Hardware Locality Users' Mailing List Archives

  |   Home   |   Support   |   FAQ   |  

This web mail archive is frozen.

This page is part of a frozen web archive of this mailing list.

You can still navigate around this archive, but know that no new mails have been added to it since July of 2016.

Click here to be taken to the new web archives of this list; it includes all the mails that are in this frozen archive plus all new mails that have been sent to the list since it was migrated to the new archives.

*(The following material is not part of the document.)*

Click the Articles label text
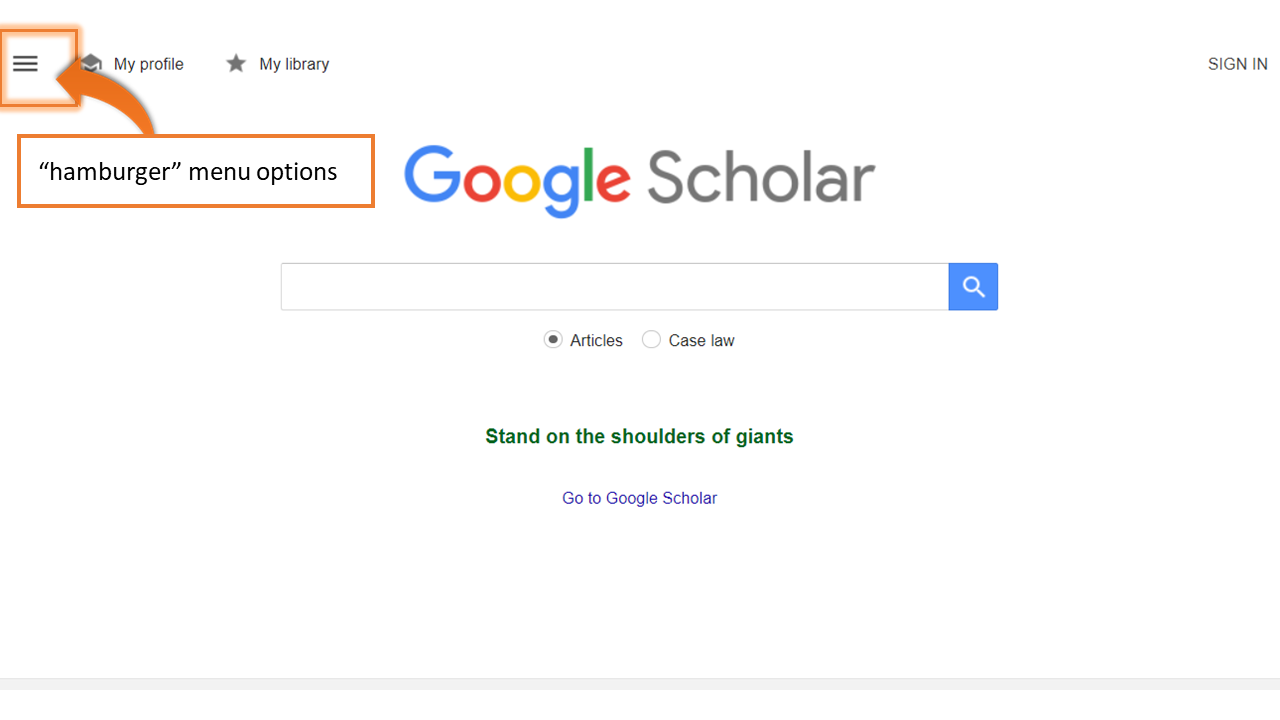Viewport: 1280px width, 720px height. [x=596, y=341]
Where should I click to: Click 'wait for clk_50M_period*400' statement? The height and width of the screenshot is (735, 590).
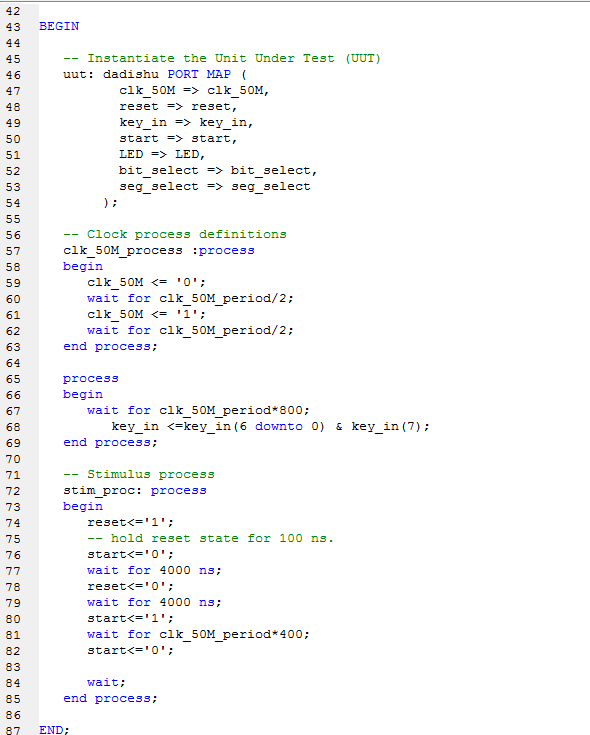tap(198, 635)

Subject: Re: [hwloc-users] Thread binding problem
From: Gabriele Fatigati (g.fatigati_at_[hidden])
Date: 2012-09-07 03:43:20


Hi,

Good, you found the kernel limit that exceed.

proc/memfinfo reports as MemFree 47834588 kB

numactl -H:

available: 2 nodes (0-1)
node 0 size: 24194 MB
node 0 free: 22702 MB
node 1 size: 24240 MB
node 1 free: 23997 MB
node distances:
node 0 1
  0: 10 21
  1: 21 10

Are you able to reproduce the error using my attached code?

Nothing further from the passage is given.